Tuesday, January 24, 2012


Yo Ho.

I'll be playing the Keith Richards part. I'll explain.

THE BOOK OF YOU. For days and days, I haven't been able to watch the news except in snippets. There is no news. There is mere caterwauling as Obama's Alinsky virus spreads into Republican ranks and infects the entire body politic.
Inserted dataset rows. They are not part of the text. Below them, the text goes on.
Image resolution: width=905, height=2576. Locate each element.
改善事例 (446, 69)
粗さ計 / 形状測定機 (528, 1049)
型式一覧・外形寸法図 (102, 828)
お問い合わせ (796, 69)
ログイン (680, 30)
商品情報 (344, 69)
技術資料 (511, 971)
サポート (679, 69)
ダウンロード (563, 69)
For now it's all about lies in every quarter as every principal politician and pundit pursues his own personal interest. People change sides and perspectives on an almost daily basis in what has ceased to be a campaign and become instead a kind of vaudeville show.

I can't possibly provide all the links I've been combing through -- no, I haven't been idling -- and if you care enough you can surely find them for yourselves, so I won't be doing that work for you. Gingrich wins in South Carolina by dressing down the CNN moderator who led off the Carolina debate with a question culled from maliciously solicited gossip by an embittered ex-wife. The NYT responds by claiming that Gingrich loves the media, which causes all the leading journalists at Fox News to close ranks around their CNN "colleague." Barf. Even Lady Laird's FNC favorite, Neil Cavuto, superciliously declared he would have asked that same question first, too, because he is a journalist, by gar. Self-important asshole is more like it. I'm not even going to mention Chris Wallace and Charles Krauthammer. Oops. I guess I just did. Not to mention the ritual Gingrich scorn of Ed and Allah at Hotair.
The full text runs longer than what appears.